**Data for this exercise:**
·····

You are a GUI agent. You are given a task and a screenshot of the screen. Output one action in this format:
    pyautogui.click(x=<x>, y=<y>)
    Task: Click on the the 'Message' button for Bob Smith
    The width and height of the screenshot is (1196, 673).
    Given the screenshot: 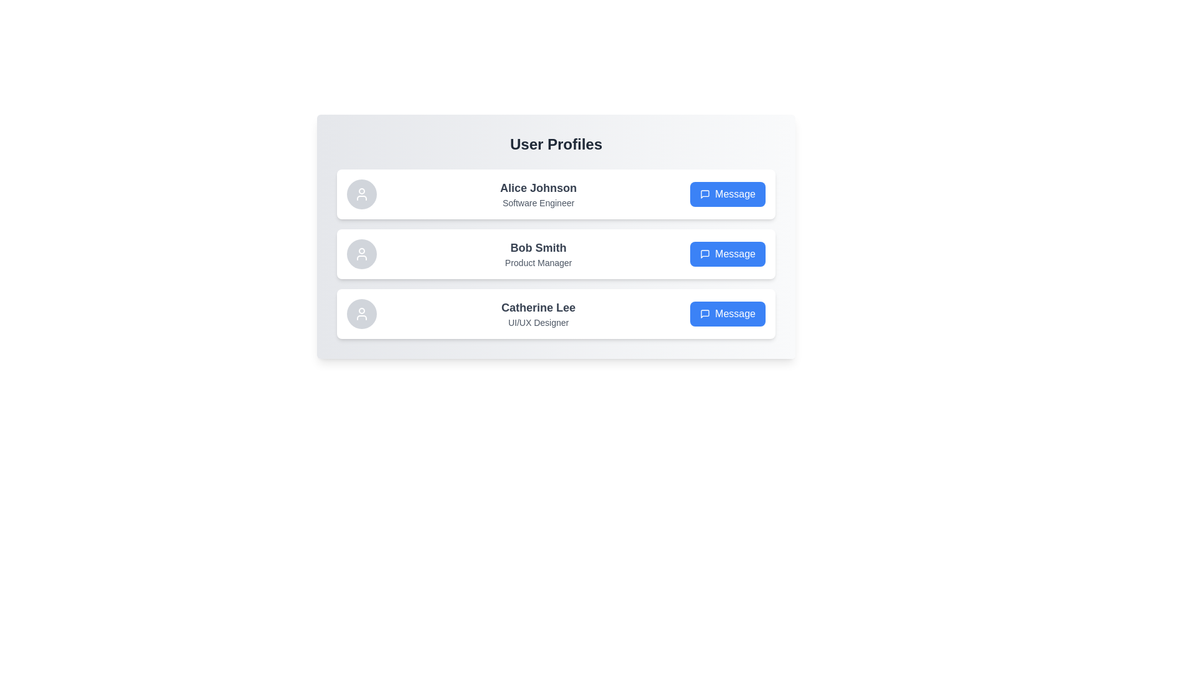 What is the action you would take?
    pyautogui.click(x=728, y=254)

·····

**Task:** Copy the records word for word, from their first line through the line that contains "The width and".

**The result:**
You are a GUI agent. You are given a task and a screenshot of the screen. Output one action in this format:
    pyautogui.click(x=<x>, y=<y>)
    Task: Click on the the 'Message' button for Bob Smith
    The width and height of the screenshot is (1196, 673).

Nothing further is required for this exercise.